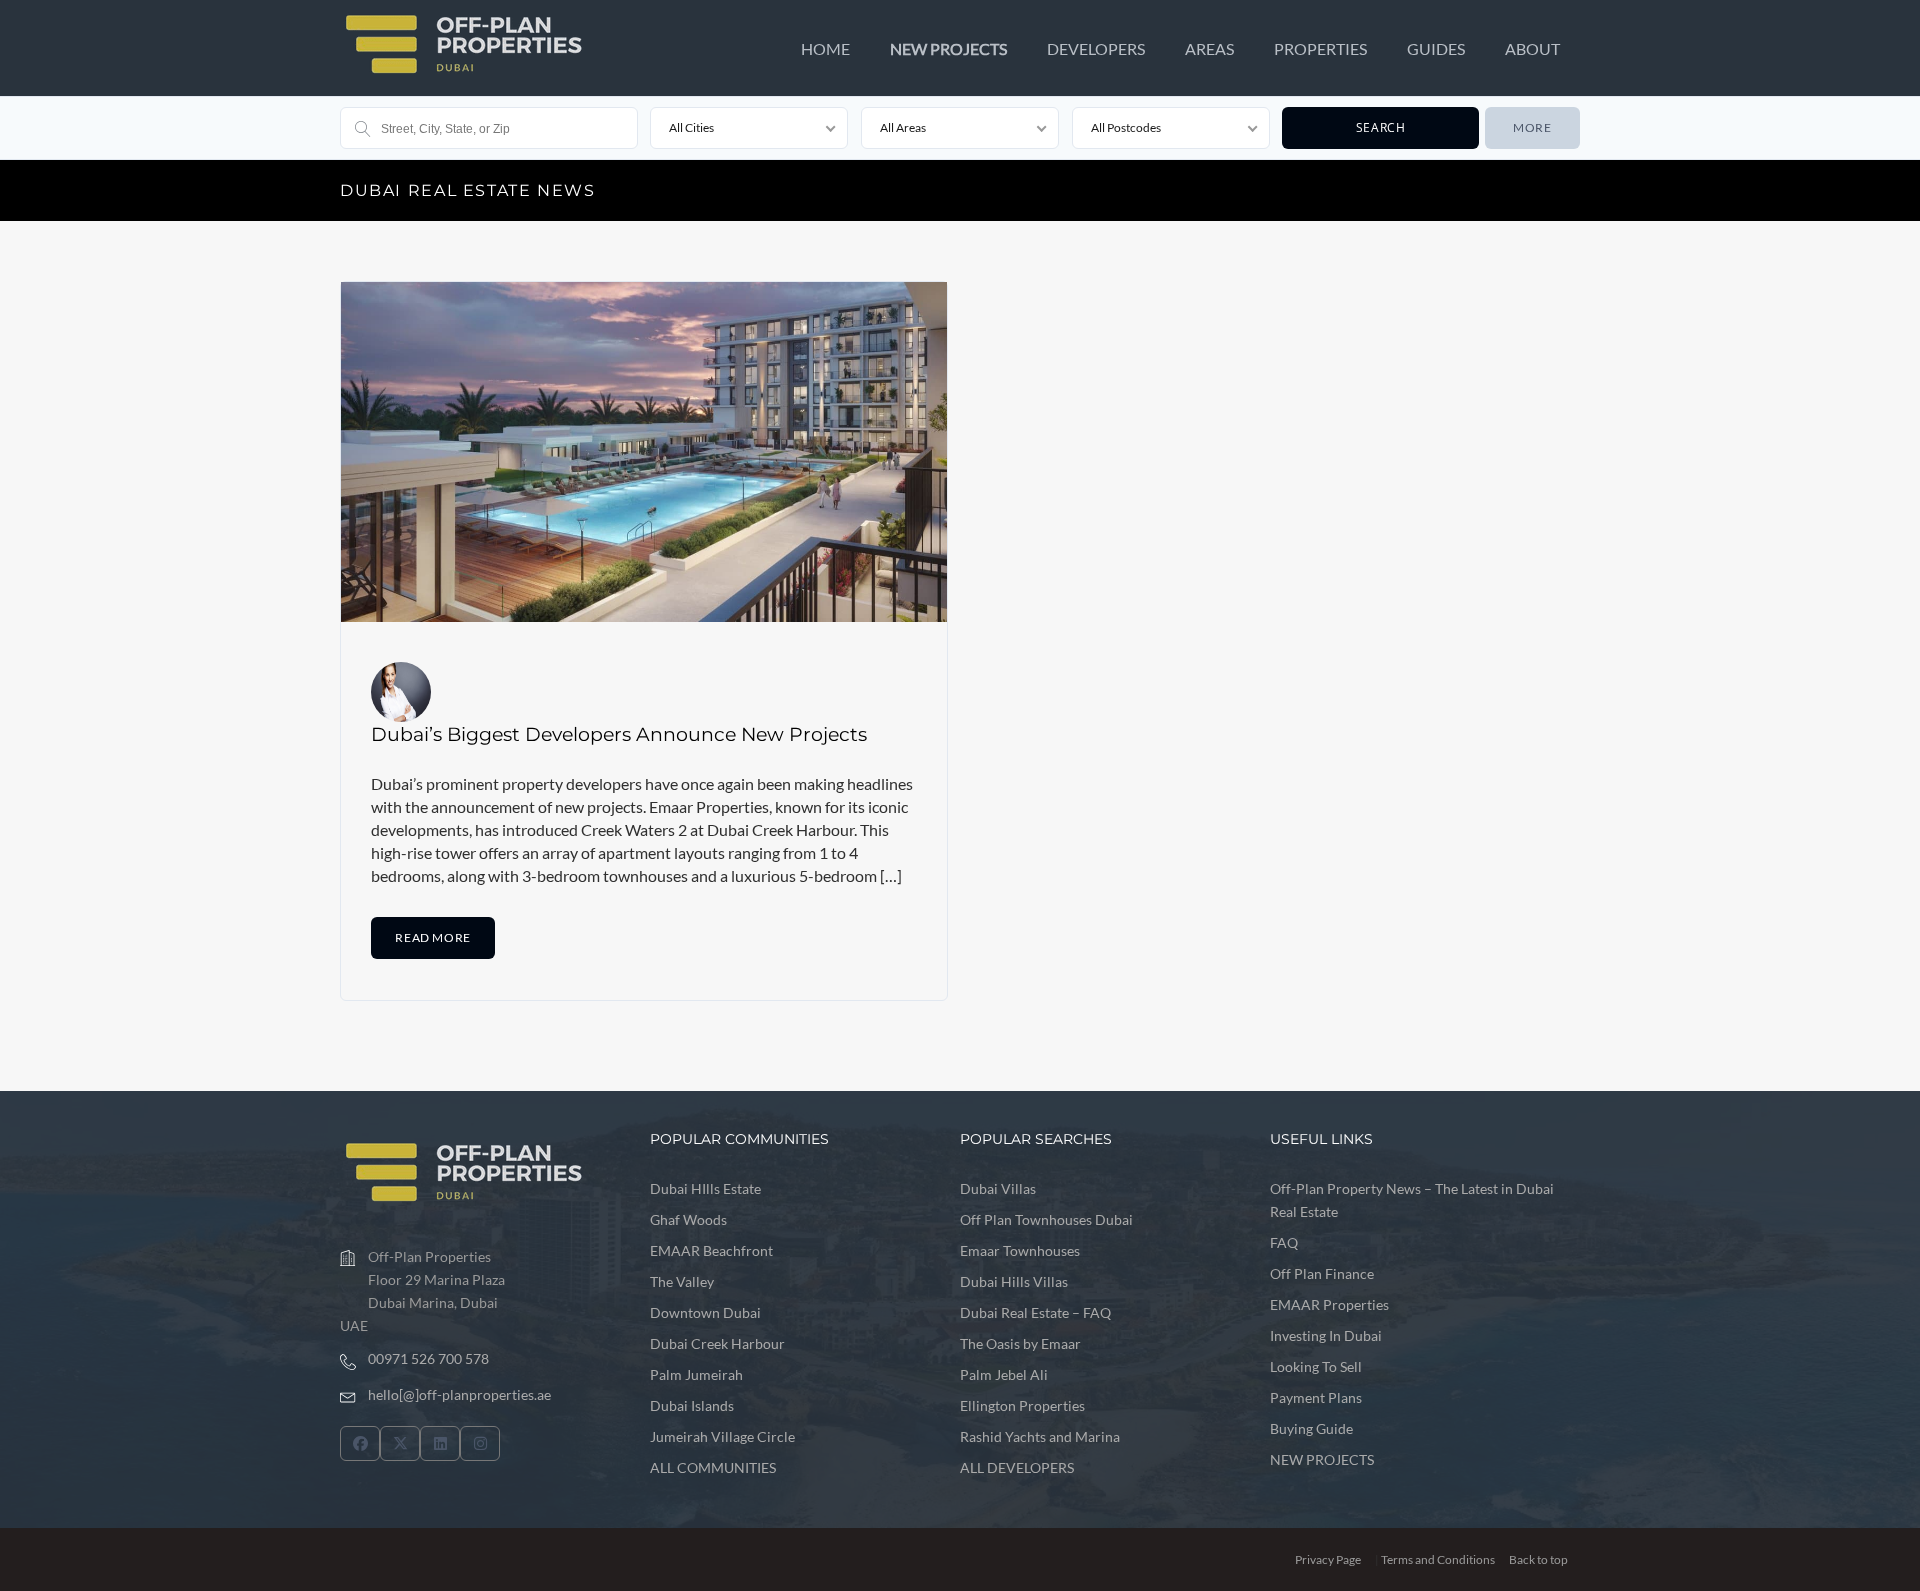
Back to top (1538, 1559)
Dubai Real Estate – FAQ (1035, 1312)
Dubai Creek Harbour (717, 1343)
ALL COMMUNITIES (713, 1467)
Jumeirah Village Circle (722, 1436)
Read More (432, 937)
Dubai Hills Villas (1014, 1281)
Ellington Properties (1022, 1405)
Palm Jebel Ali (1004, 1374)
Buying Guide (1311, 1428)
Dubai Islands (692, 1405)
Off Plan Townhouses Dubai (1046, 1219)
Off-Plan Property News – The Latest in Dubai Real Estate (1412, 1200)
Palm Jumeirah (696, 1374)
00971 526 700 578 (428, 1358)
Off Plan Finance (1322, 1273)
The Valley (682, 1281)
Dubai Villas (998, 1188)
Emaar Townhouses (1020, 1250)
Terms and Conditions (1438, 1559)
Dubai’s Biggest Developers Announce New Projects (619, 734)
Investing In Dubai (1326, 1335)
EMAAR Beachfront (711, 1250)
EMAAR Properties (1329, 1304)
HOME (825, 48)
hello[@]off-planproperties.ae (459, 1394)
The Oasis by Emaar (1020, 1343)
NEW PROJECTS (948, 48)
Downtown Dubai (705, 1312)
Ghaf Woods (688, 1219)
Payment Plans (1316, 1397)
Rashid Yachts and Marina (1040, 1436)
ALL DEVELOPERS (1017, 1467)
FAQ (1284, 1242)
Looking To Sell (1316, 1366)
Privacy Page (1328, 1559)
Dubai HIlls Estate (705, 1188)
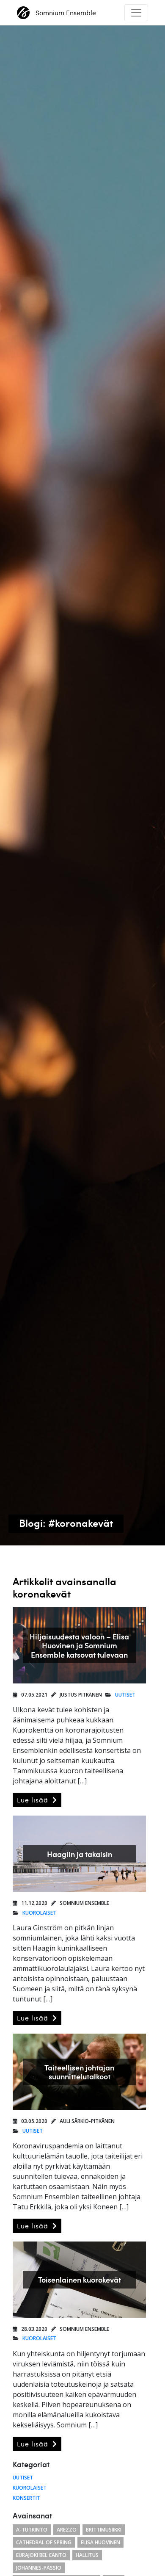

+--

> [Exercise description]
Reprint exactly the lines above that start at the one with "00971 526 700 578 (428, 1358)" and end at the one with "Payment Plans (1316, 1397)", keeping both and adding none.

> [Answer for this exercise]
00971 526 700 578 (428, 1358)
Off Plan Finance (1322, 1273)
The Valley (682, 1281)
Dubai Villas (998, 1188)
Emaar Townhouses (1020, 1250)
Terms and Conditions (1438, 1559)
Dubai’s Biggest Developers Announce New Projects (619, 734)
Investing In Dubai (1326, 1335)
EMAAR Beachfront (711, 1250)
EMAAR Properties (1329, 1304)
HOME (825, 48)
hello[@]off-planproperties.ae (459, 1394)
The Oasis by Emaar (1020, 1343)
NEW PROJECTS (948, 48)
Downtown Dubai (705, 1312)
Ghaf Woods (688, 1219)
Payment Plans (1316, 1397)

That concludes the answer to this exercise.